Hanne Karin Bayer (doğum adı) 22 Eylül 1940’ta, Danimarka’nın Frederiksberg şehrinde dünyaya geldi. Babası onun doğumundan 1 yıl sonra evlerini terk etti. Annesi ise bir butiğin sahibiydi. Babasını hayatı boyunca sadece 3 kez görebilmiş olan Anna Karina, 2019’da ölümünden kısa süre önce verdiği bir röportajda, halen daha babasından gelecek bir kartpostal beklediğini dile getirmişti. Çocukluk yıllarını büyükanne ve büyükbabası ile, daha sonra da bir koruyucu aile ile geçirdi çünkü annesi yeniden evlenmişti ve adam bir istismarcıydı. Yeniden annesiyle yaşamaya başladıktan sonra, sayısız kez evden kaçma girişiminde bulundu. Çocukluk yılları sorulduğunda hep verdiği cevap aynı oldu: “Sevilmeyi çok istemiştim.”.
14-15 yaşlarındayken Danimarka’da kabarelerde şarkı söylemeye ve reklam filmlerinde rol almaya başladı. Ayrıca bir kısa filmde rol aldı. 1958 yılında annesiyle kavga ettikten sonra evden kaçtı ve otostopla Paris’e gitti.

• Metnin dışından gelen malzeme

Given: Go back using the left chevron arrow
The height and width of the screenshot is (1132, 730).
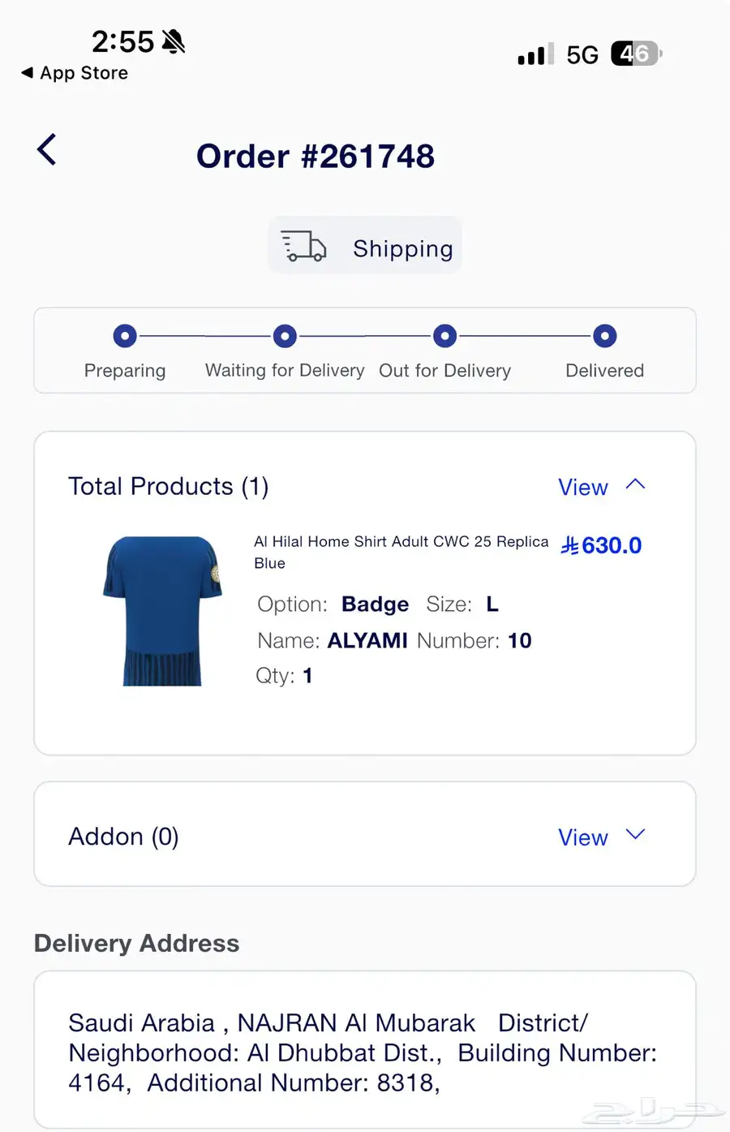Looking at the screenshot, I should coord(47,150).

Anna Karina, sadece 10.000 Frank ile Paris’e geldi. Ayrıca bir kelime dahi Fransızca bilmiyordu. Günlerce sokaklarda yaşadı. Bir gün “Les Deux Magots” isimli kafede otururken bir mankenlik ajansı tarafından keşfedildi. Modelliğe başladı ve birçok dergide kapak yıldızı oldu. Bu yıllarda Anna aynı zamanda birden çok reklam filminde rol aldı. Mesleği sayesinde Coco Chanel ile tanıştı. Anna, meslek hayatındaki ismi Anna Karina’yı, ona Coco Chanel’in verdiği söylüyor.

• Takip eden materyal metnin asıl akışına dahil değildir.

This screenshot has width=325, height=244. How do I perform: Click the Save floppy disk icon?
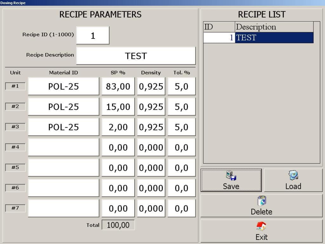click(x=231, y=176)
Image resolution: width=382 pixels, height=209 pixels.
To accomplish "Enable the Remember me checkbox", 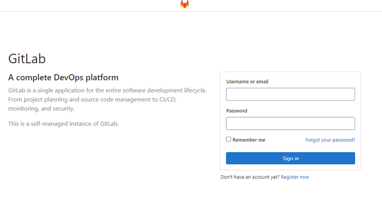I will pos(228,139).
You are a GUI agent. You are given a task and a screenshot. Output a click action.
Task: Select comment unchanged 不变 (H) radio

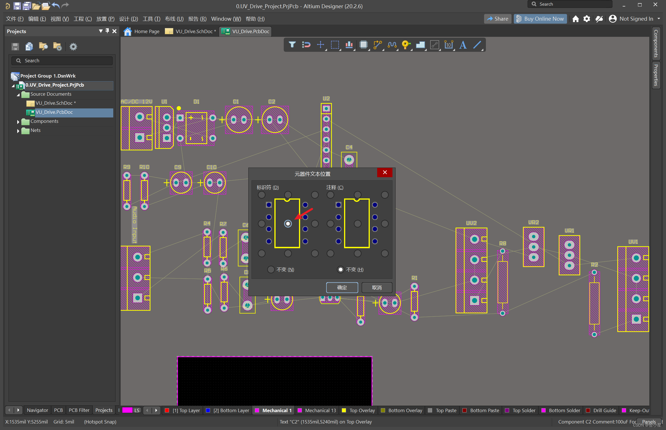pyautogui.click(x=341, y=269)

O zamanlar “Cahiers du cinéma” dergisinde film eleştirmeni olan Jean-Luc Godard, Karina’yı ilk kez “Monsavon” barında bir film gösterimi sırasında küvette poz verdiği Palmolive reklamlarında gördü. İlk uzun metrajlı filmi “À bout de souffle (1960)” için Anna’ya bir rol teklif etti. Fakat o rol için soyunması gerektiğini duyan Anna, teklifi reddetti. Godard ona “Sabun reklamında çıplaktın.” dediğinde Anna ise, “Reklamda bir mayo giyiyordum, sen beni çıplak olarak hayal ettin.” demişti.
Palmolive reklamı: https://www.youtube.com/watch?v=xBHhRO_y3n8
Paris’teki ilk günleri ve Godard üzerine: https://www.youtube.com/watch?v=75WyOWr-9wE
Godard, daha sonra Le Petit Soldat (1963) isimli filmde Anna’ya rol teklif etti. 1960 yılında çekilen filmde rol alan Anna, hala 21 yaşının altındaydı. Film, Cezayir Savaşını konu aldığı için sinemalarda yasaklandı. Le Petit Soldat’ta birlikte çalışırken Anna Karina ve Jean-Luc Godard âşık oldular ve 1961’de evlendiler. O dönemde ise film yüzünden ölüm tehditleri almaya başladıkları için, kaçak bir hayat sürmek zorunda kaldılar. Yine Jean-Luc Godard’ın çektiği Une femme est une femme (1961) filminde rol alan Anna, performansıyla 11. Berlin Uluslararası Film Festivali’nde En İyi Kadın Oyuncu dalında Gümüş Ayı kazandı. Beş yıl süren evlilikleri boyunca ve sonrasında Anna tam olarak sekiz Godard filminde başrollerde oynadı. Bu yüzden de hep “Godard’ın ilham perisi” olarak anıldı. 1960’ların en ünlü çiftlerinden biri olmuşlardı. Filmler çok başarılı olmalarına rağmen, ikilinin kamera arkasında hep çok çalkantılı bir ilişkilerinin olduğu söylendi. Setlerde büyük kavgalar ettiler. Anna çoğunlukla hastalanıyor, Godard ise bir açıklama yapmadan ortadan kayboluyordu. Jean-Luc Godard’ın, Anna’nın yer almadığı 1963 yapımı “Le Mépris” isimli filminin, ikilinin ilişkilerini anlattığı söylenir.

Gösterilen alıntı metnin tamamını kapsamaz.